▶ Material from a dataset:
=======
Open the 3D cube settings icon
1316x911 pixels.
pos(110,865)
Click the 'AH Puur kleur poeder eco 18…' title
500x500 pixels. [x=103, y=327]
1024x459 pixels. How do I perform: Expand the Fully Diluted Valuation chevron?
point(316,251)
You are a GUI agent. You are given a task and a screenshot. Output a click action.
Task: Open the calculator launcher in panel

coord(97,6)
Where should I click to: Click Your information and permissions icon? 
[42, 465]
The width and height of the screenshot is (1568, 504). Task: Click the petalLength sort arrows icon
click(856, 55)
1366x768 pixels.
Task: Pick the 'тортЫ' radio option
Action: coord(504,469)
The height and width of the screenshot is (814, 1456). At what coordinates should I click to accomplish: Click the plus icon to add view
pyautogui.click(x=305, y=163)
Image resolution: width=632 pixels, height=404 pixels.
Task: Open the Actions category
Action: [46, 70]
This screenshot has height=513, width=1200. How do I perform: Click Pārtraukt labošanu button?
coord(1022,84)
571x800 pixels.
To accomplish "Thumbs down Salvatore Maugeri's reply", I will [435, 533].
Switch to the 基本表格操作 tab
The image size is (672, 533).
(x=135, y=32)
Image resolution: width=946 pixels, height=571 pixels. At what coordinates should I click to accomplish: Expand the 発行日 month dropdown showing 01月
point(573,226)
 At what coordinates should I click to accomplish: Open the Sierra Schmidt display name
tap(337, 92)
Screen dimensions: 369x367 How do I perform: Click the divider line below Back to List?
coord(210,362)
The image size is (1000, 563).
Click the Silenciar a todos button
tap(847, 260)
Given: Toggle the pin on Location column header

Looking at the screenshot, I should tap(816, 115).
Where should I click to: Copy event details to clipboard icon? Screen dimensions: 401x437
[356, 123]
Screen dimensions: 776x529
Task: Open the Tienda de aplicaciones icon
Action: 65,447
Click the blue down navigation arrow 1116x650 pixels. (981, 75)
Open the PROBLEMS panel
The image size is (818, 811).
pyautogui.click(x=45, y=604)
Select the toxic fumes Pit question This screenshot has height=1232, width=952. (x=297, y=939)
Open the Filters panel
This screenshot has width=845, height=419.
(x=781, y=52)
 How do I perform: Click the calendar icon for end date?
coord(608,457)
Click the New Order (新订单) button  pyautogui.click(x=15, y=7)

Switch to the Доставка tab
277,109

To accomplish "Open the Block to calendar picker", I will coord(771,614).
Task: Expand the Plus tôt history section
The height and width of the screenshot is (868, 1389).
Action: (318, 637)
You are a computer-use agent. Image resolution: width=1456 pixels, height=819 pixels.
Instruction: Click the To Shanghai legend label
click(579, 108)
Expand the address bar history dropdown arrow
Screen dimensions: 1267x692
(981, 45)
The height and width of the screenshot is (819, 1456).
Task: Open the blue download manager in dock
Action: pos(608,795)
=======
▶ Task directions: Please copy out the material above again, starting at the line with "The height and width of the screenshot is (814, 1456)." and ending with the line with "tap(847, 260)", both of those lines included.

▶ Exercise answer:
The height and width of the screenshot is (814, 1456). At what coordinates should I click to accomplish: Click the plus icon to add view
pyautogui.click(x=305, y=163)
Image resolution: width=632 pixels, height=404 pixels.
Task: Open the Actions category
Action: [46, 70]
This screenshot has height=513, width=1200. How do I perform: Click Pārtraukt labošanu button?
coord(1022,84)
571x800 pixels.
To accomplish "Thumbs down Salvatore Maugeri's reply", I will [435, 533].
Switch to the 基本表格操作 tab
The image size is (672, 533).
(x=135, y=32)
Image resolution: width=946 pixels, height=571 pixels. At what coordinates should I click to accomplish: Expand the 発行日 month dropdown showing 01月
point(573,226)
 At what coordinates should I click to accomplish: Open the Sierra Schmidt display name
tap(337, 92)
Screen dimensions: 369x367 How do I perform: Click the divider line below Back to List?
coord(210,362)
The image size is (1000, 563).
Click the Silenciar a todos button
tap(847, 260)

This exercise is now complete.